Klansmen and Klanswomen might show up on Public Square in real hoods to protest their civil rights and even recruit members as free Klan members in Wilkes-Barre where the Klan has the same civil rights as anybody else.
As an historic piece of the land of the free, Wilkes-Barre must remain a free and open city where all opinions are heard, not just those that meet the approval of Democrats, Republicans, Independents, anarchists, Communists and others. All non-violent expression must be heard no matter how vile the ideas. Our precious First Amendment specifically protects the expression of vile ideas.
The challenge exists in whether we’re up to the difficult task of using our intellect to trump ignorance. To accomplish that goal, we must do what smart people do best. We must think deeply and critically, pondering integrity, fairness, mercy and tolerance as we move together through the putrid depths of inequality, misogyny, racism and all else that makes any society unstable.
I truly wonder if Wilkes-Barre, a place I once called in a column “the most racist city pound-for-pound in America,” is up to the job.
In 2017 I stood shoulder-to-shoulder with Stilp when he legally burned a Confederate/Nazi flag he called a “symbol of hate” at the Luzerne County Courthouse. Political activist Stephanie Bressler and I held two ends of the flag while Stilp lit the match and we dropped the rag into the garbage can.
More than 25 years earlier, I also got arrested in Wilkes-Barre, charged with a felony when my bosses and I stood firmly on First Amendment ground that allows a free press to publish the truth. In 1991 my co-defendants and I won a Scripps Howard Foundation “outstanding service to the cause of a free press” national journalism award for our trouble after government retribution against us became clear and Luzerne County prosecutors dropped the charges.
I’d do it all again.
Without spacious freedom of expression, we cease to exist as a nation and as a moral people.

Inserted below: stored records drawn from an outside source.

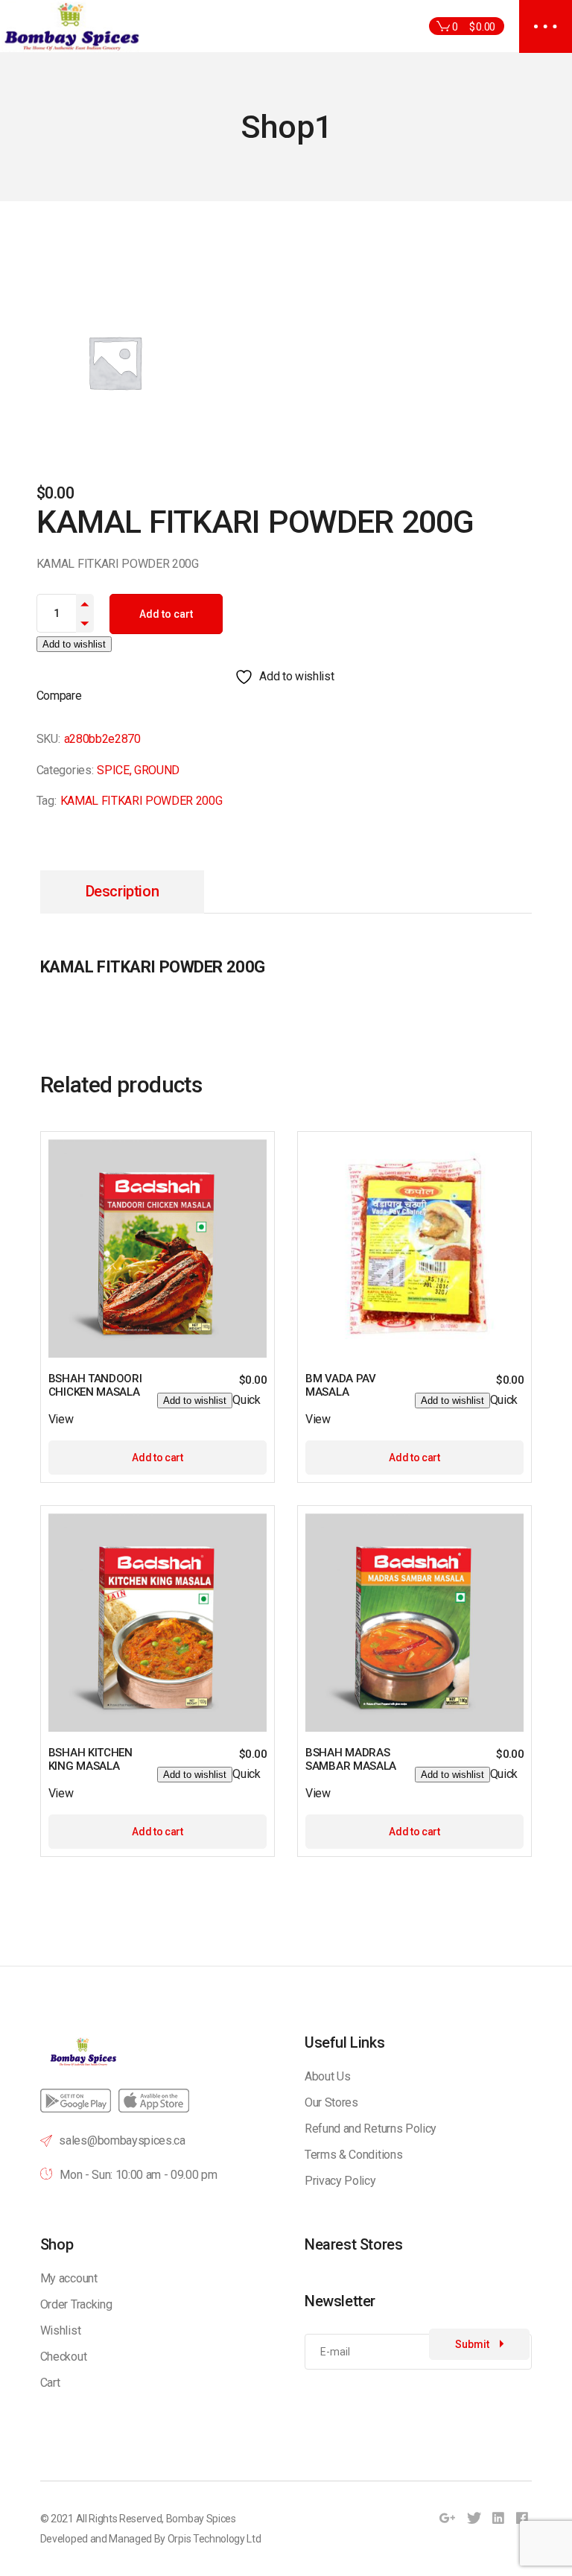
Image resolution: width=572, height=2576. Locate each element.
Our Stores (331, 2102)
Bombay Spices (201, 2519)
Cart (50, 2383)
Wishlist (60, 2330)
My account (69, 2278)
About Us (327, 2076)
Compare (59, 696)
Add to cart (166, 614)
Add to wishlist (74, 644)
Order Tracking (76, 2304)
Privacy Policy (340, 2181)
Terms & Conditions (353, 2155)
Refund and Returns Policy (370, 2128)
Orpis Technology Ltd (214, 2539)
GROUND (156, 770)
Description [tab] (122, 891)
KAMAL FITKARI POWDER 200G (141, 801)
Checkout (63, 2356)
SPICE (113, 770)
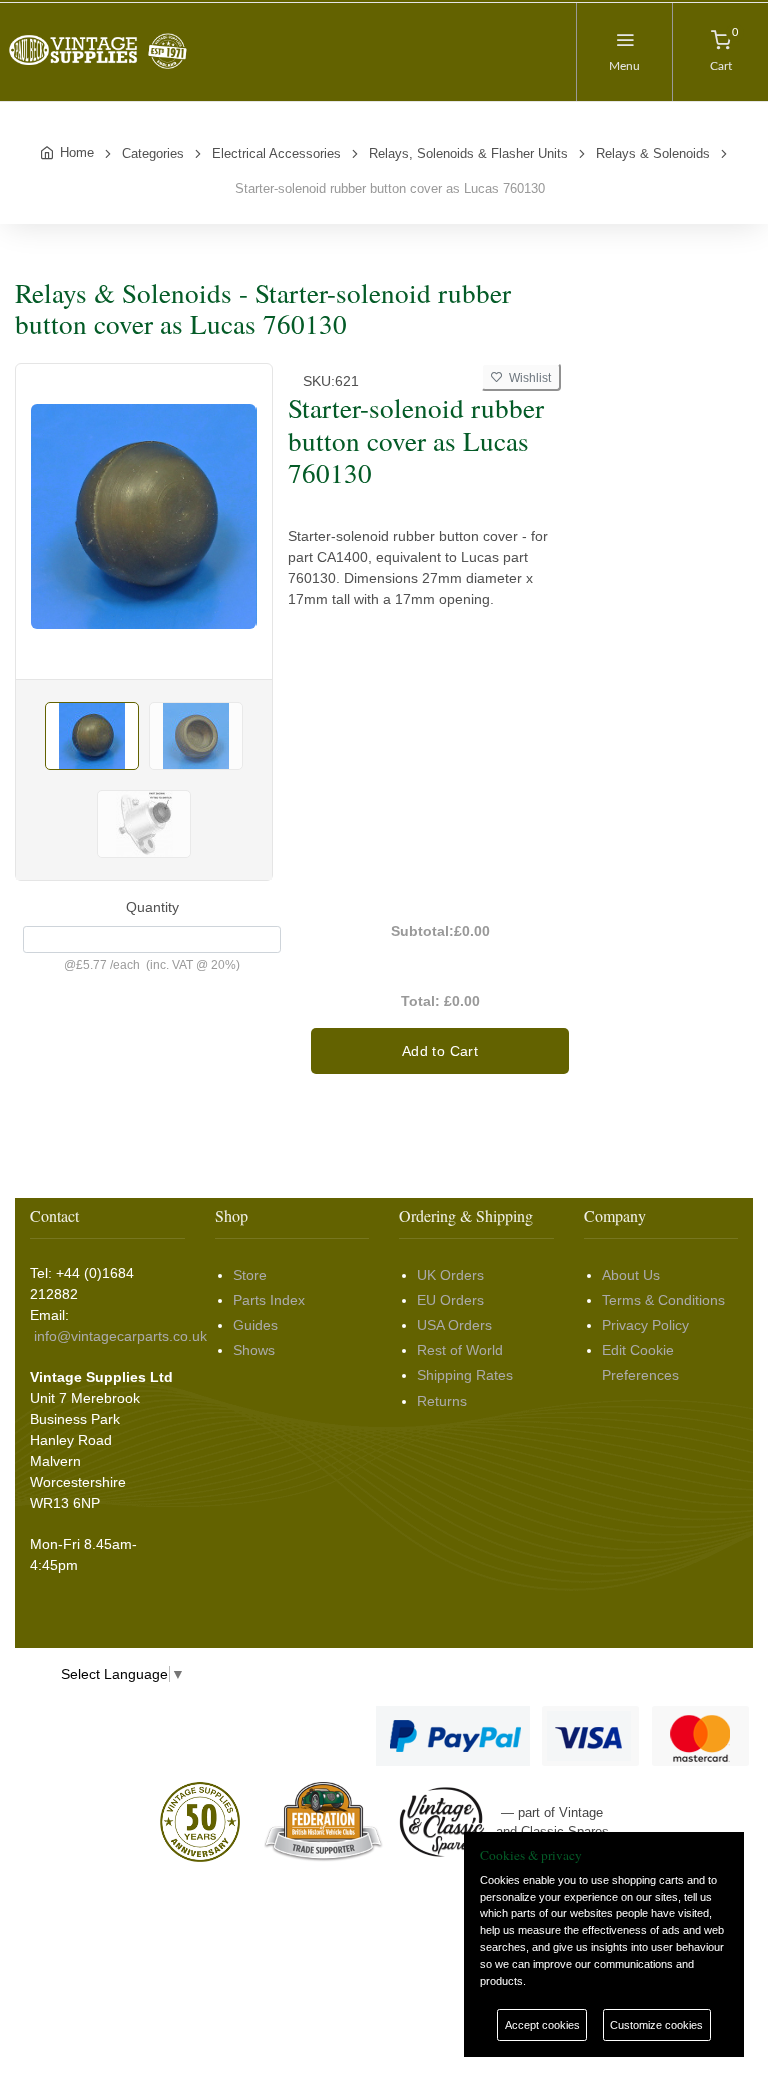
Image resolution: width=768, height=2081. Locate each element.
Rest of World (460, 1350)
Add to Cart (440, 1051)
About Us (631, 1275)
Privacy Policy (645, 1325)
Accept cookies (542, 2025)
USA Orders (454, 1325)
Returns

Prejudice, discrimination and hatred remain strong in Northeastern Pennsylvania. We must increasingly call out bigotry for the vicious forces of evil it musters. We cannot ignore the existence of malice or wish away its power. KKK principles remain a driving force in our community. But the Klan has as much right in this land of the free to peacefully espouse their hatred as we have to peacefully advocate liberty and justice for all.
The great American social critic, political activist and firebrand Noam Chomsky saw our fight for what it is. Chomsky said, “If we don’t believe in freedom of expression for people we despise, we don’t believe in it at all.”
Power to the people. All the people. Even white power people.